|
[Date Prev][Date Next][Thread Prev][Thread Next][Date Index][Thread Index] Re: [Xen-devel] [v8][PATCH 02/17] introduce XEN_DOMCTL_set_rdm
On Mon, Dec 08, 2014 at 11:16:07AM +0800, Chen, Tiejun wrote:
>
> On 2014/12/3 3:39, Konrad Rzeszutek Wilk wrote:
> >On Mon, Dec 01, 2014 at 05:24:20PM +0800, Tiejun Chen wrote:
> >>This should be based on a new parameter globally, 'pci_rdmforce'.
> >>
> >>pci_rdmforce = 1 => Of course this should be 0 by default.
> >>
> >>'1' means we should force check to reserve all ranges. If failed
> >>VM wouldn't be created successfully. This also can give user a
> >>chance to work well with later hotplug, even if not a device
> >>assignment while creating VM.
> >>
> >>But we can override that by one specific pci device:
> >>
> >>pci = ['AA:BB.CC,rdmforce=0/1]
> >>
> >>But this 'rdmforce' should be 1 by default since obviously any
> >>passthrough device always need to do this. Actually no one really
> >>want to set as '0' so it may be unnecessary but I'd like to leave
> >>this as a potential approach.
> >>
> >>So this domctl provides an approach to control how to populate
> >>reserved device memory by tools.
> >>
> >>Note we always post a message to user about this once we owns
> >>RMRR.
> >>
> >>Signed-off-by: Tiejun Chen <tiejun.chen@xxxxxxxxx>
> >>---
> >> docs/man/xl.cfg.pod.5 | 6 +++++
> >> docs/misc/vtd.txt | 15 ++++++++++++
> >> tools/libxc/include/xenctrl.h | 6 +++++
> >> tools/libxc/xc_domain.c | 28 +++++++++++++++++++++++
> >> tools/libxl/libxl_create.c | 3 +++
> >> tools/libxl/libxl_dm.c | 47
> >> ++++++++++++++++++++++++++++++++++++++
> >> tools/libxl/libxl_internal.h | 4 ++++
> >> tools/libxl/libxl_types.idl | 2 ++
> >> tools/libxl/libxlu_pci.c | 2 ++
> >> tools/libxl/xl_cmdimpl.c | 10 ++++++++
> >
> >In the past we had split the hypervisor and the
> >toolstack patches in two.

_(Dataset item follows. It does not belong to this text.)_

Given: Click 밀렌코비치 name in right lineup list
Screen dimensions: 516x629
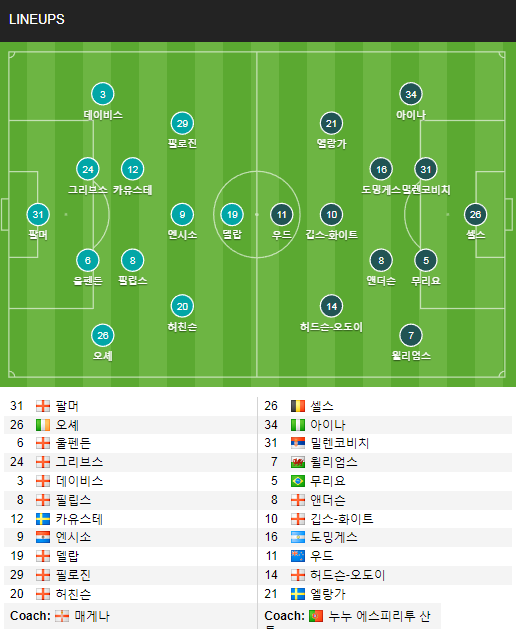Looking at the screenshot, I should (339, 443).
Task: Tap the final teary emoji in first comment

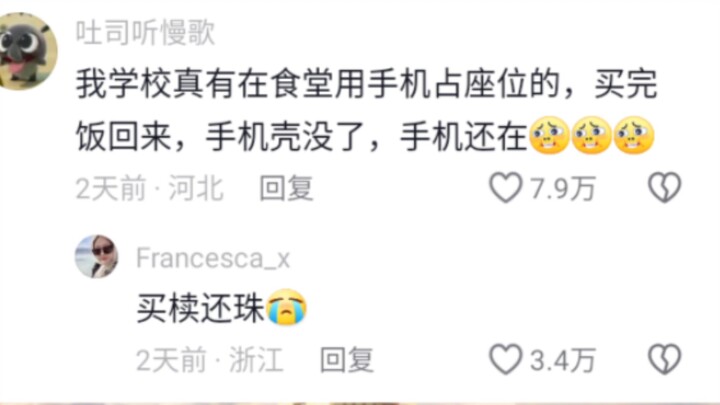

So that one could focus
> >on the hypervisor ones first, and then in another
> >patch on the toolstack.
> >
>
> Yes.
>
> >But perhaps this was intended to be in one patch?
>
> This change also involve docs so its little bit harder to understand the
> whole page if we split this.
>
> >
> >> xen/drivers/passthrough/pci.c | 39 +++++++++++++++++++++++++++++++
> >> xen/drivers/passthrough/vtd/dmar.c | 8 +++++++
> >> xen/include/asm-x86/hvm/domain.h | 4 ++++
> >
> >I don't see ARM here? Should there be an ARM variant of this? If not
>
> ARM doesn't need this feature.
>
> >should the toolstack ones only run under x86?
>
> And I think this shouldn't broken current ARM path as well. I mean this
> would return simply since ARM hasn't such a hypercall handler.
>
> >
> >> xen/include/public/domctl.h | 21 +++++++++++++++++
> >> xen/xsm/flask/hooks.c | 1 +
> >> 15 files changed, 196 insertions(+)
> >>
> >>diff --git a/docs/man/xl.cfg.pod.5 b/docs/man/xl.cfg.pod.5
> >>index 622ea53..9adc41e 100644
> >>--- a/docs/man/xl.cfg.pod.5
> >>+++ b/docs/man/xl.cfg.pod.5
> >>@@ -645,6 +645,12 @@ dom0 without confirmation. Please use with care.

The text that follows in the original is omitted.